++++ Document segment ++++
To Catch a Killer

Director: Damián Szifron
Screenplay: Damián Szifron & Jonathan Wakeham
Stars: Shailene Woodley (Eleanor Falco), Ben Mendelsohn (Geoffrey Lammark), Ralph Ineson (Dean Possey), Jovan Adepo (Mackenzie), Marcella Lentz-Pope (Lamenting Mother), Darcy Laurie (Ramsey Lang), Rosemary Dunsmore (Mrs. Possey), Michael Cram (Gavin), Jason Cavalier (Marquand), Mark Camacho (Chief Karl Jackson), Christian Jadah (Hank)
MPAA Rating: R
Year of Release: 2023
Country: U.S.
To Catch a Killer
To Catch a Killer

To Catch a Killer, the English-language debut of Argentinian writer-director Damian Szifron, is a solid procedural that efficiently and engagingly moves through its relatively predictable plot points. The subject matter of a disturbed mass killer preying on unsuspecting victims with a high-powered rifle, is all-too-familiar in our current state of affairs, even if it is given a somewhat intensified aura that at times borders on the supernatural.

The film opens with a New Year’s Eve-turned-nightmare as the killer starts picking off people in downtown Baltimore from a high-rise apartment building, one floor of which subsequently explodes. Eleanor Falco (Shailene Woodley), a beat cop who is one of the first responders, is prescient enough to get the other police to start recording video of all the people fleeing the building on the off chance that the killer is one of them, which catches the attention of Geoffrey Lammark (Ben Mendelsohn), the hard-nosed FBI profiler in charge of the investigation. He recruits her to his team, intuitively sensing that she has intuition and acumen beyond her pay grade, which she proves again and again.
++++ Material provided ++++
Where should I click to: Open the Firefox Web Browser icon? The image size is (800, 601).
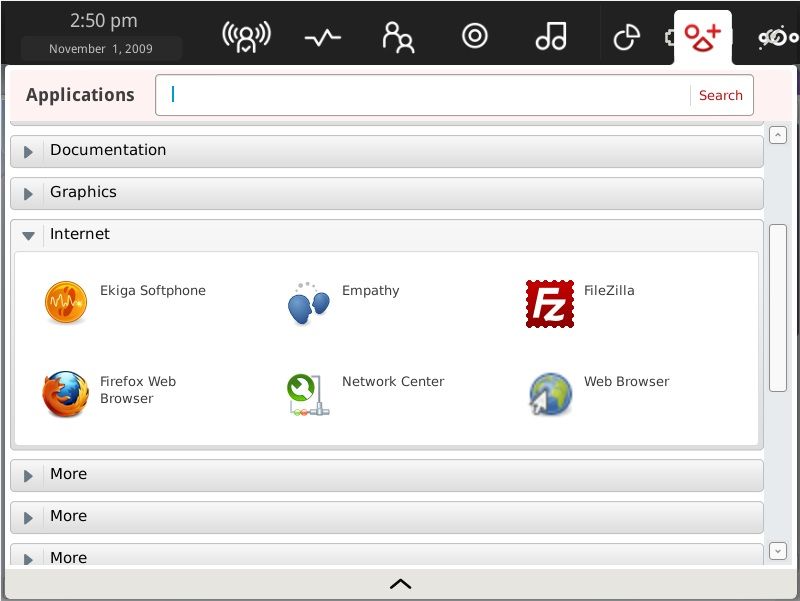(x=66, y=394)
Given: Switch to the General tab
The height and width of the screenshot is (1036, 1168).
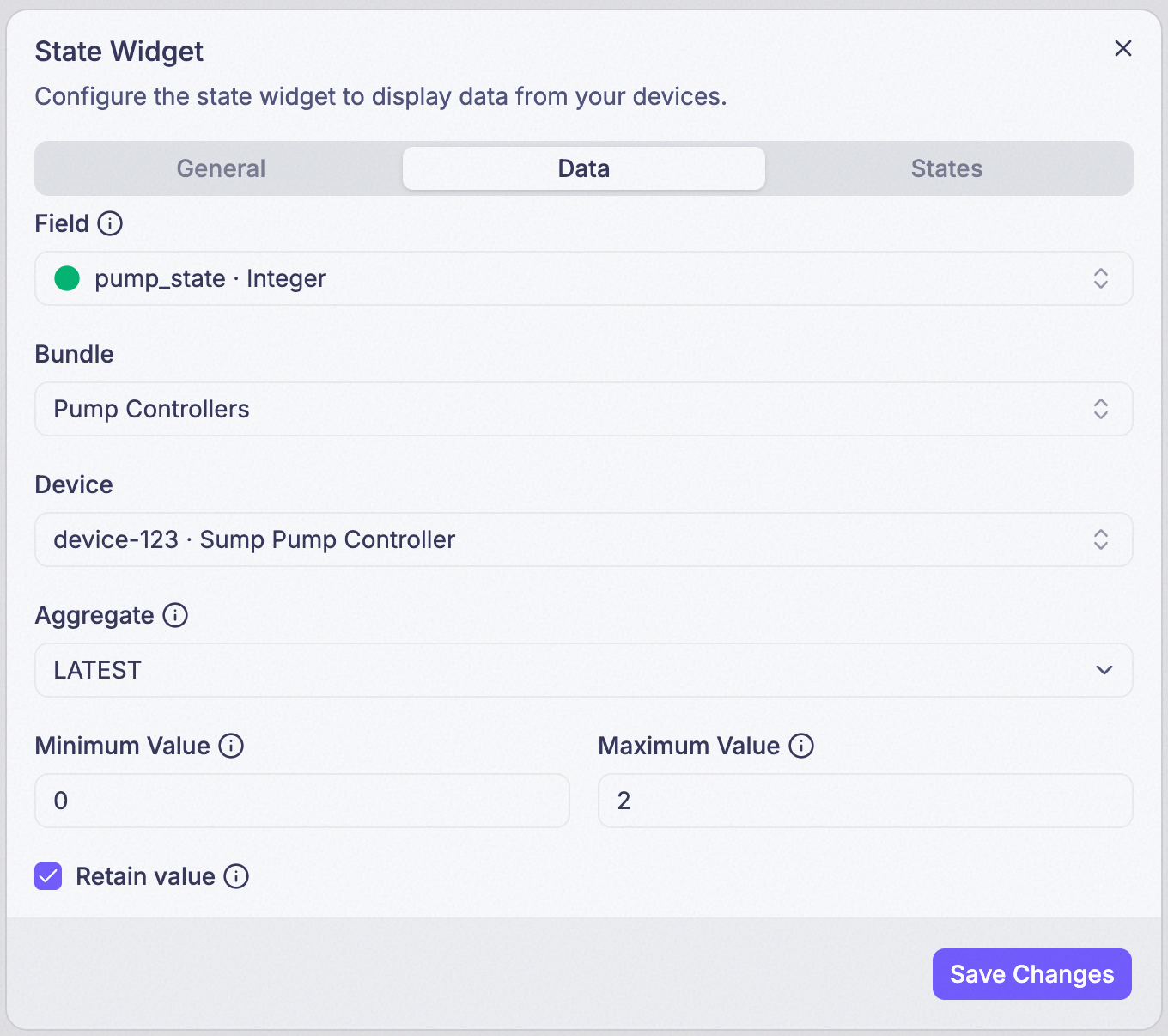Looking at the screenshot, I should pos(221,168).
++++
++++ Material provided ++++
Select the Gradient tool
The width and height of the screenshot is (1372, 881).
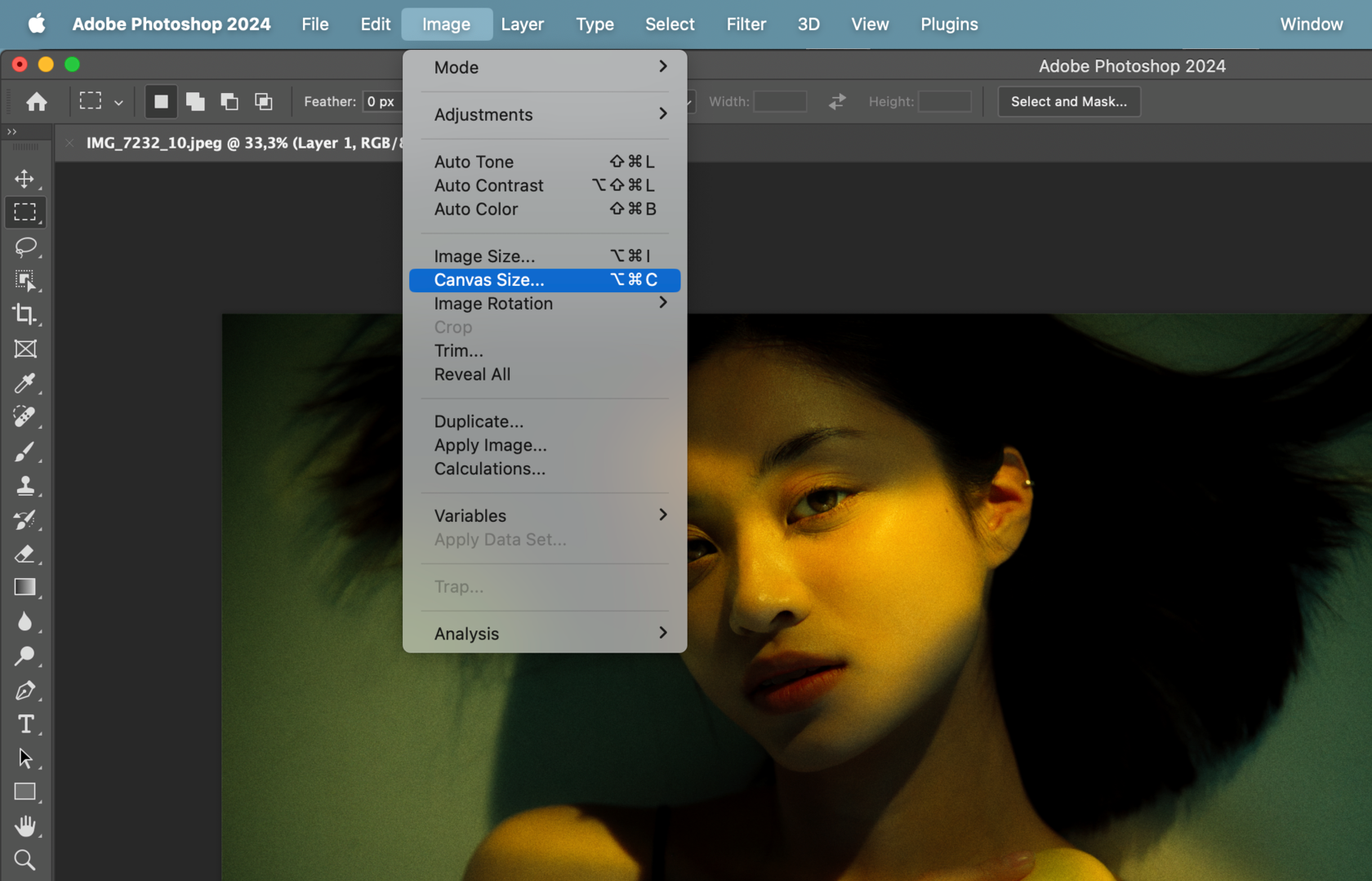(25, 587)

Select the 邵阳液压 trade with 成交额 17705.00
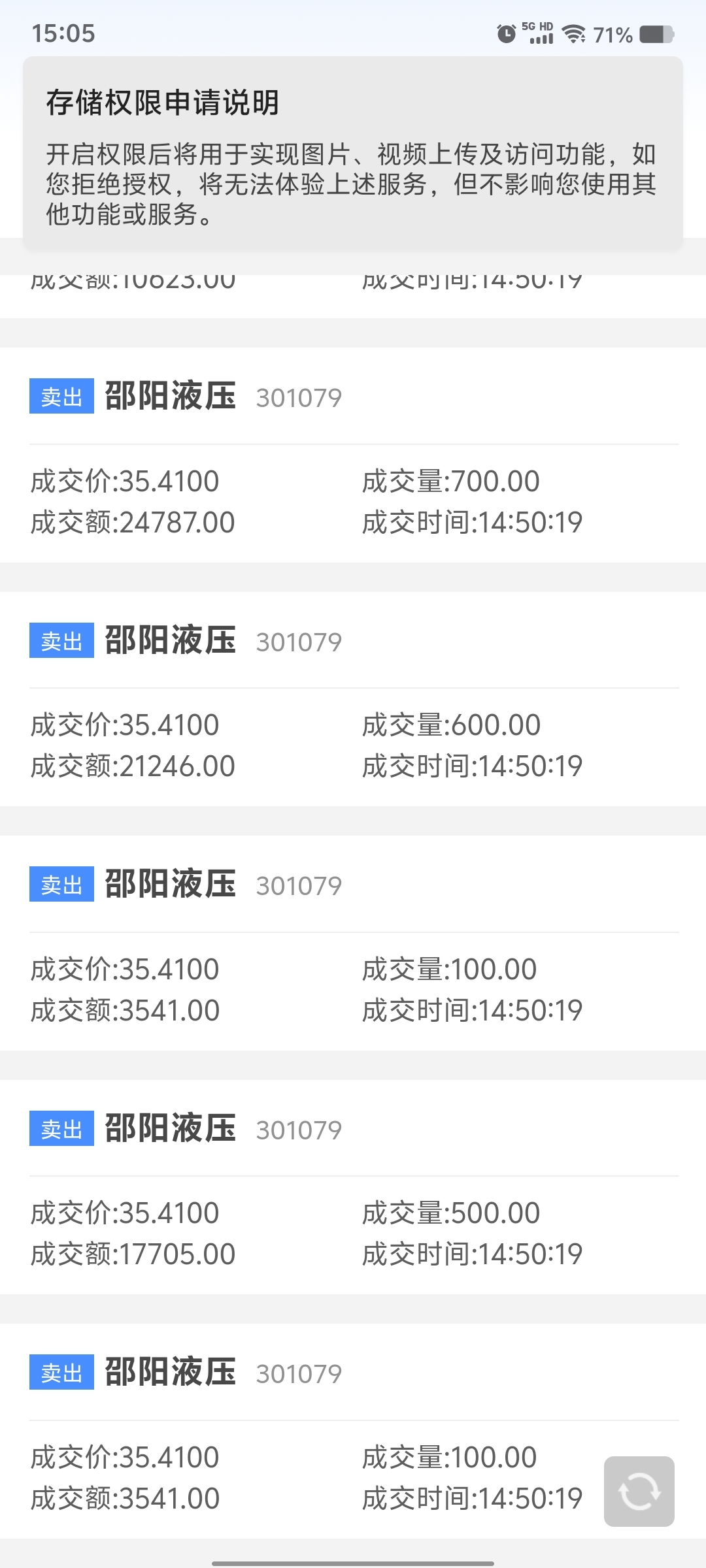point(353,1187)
++++
Complete the following:
(a) Return the part of the film review from "Director: Damián Szifron" to "Country: U.S.", copied word for word.
(b) Does the film review support each statement? Answer yes or no for each and quote the words of the review that decide it. (i) The film opens on New Year's Eve in downtown Baltimore. (ii) Geoffrey Lammark is a beat cop. (iii) The film is rated PG-13.
The data is material separate from the film review.

Answers in order:
(a)
Director: Damián Szifron
Screenplay: Damián Szifron & Jonathan Wakeham
Stars: Shailene Woodley (Eleanor Falco), Ben Mendelsohn (Geoffrey Lammark), Ralph Ineson (Dean Possey), Jovan Adepo (Mackenzie), Marcella Lentz-Pope (Lamenting Mother), Darcy Laurie (Ramsey Lang), Rosemary Dunsmore (Mrs. Possey), Michael Cram (Gavin), Jason Cavalier (Marquand), Mark Camacho (Chief Karl Jackson), Christian Jadah (Hank)
MPAA Rating: R
Year of Release: 2023
Country: U.S.

(b)
(i) Yes: "The film opens with a New Year’s Eve-turned-nightmare as the killer starts picking off people in downtown Baltimore"
(ii) No: "Geoffrey Lammark (Ben Mendelsohn), the hard-nosed FBI profiler in charge of the investigation"
(iii) No: "MPAA Rating: R"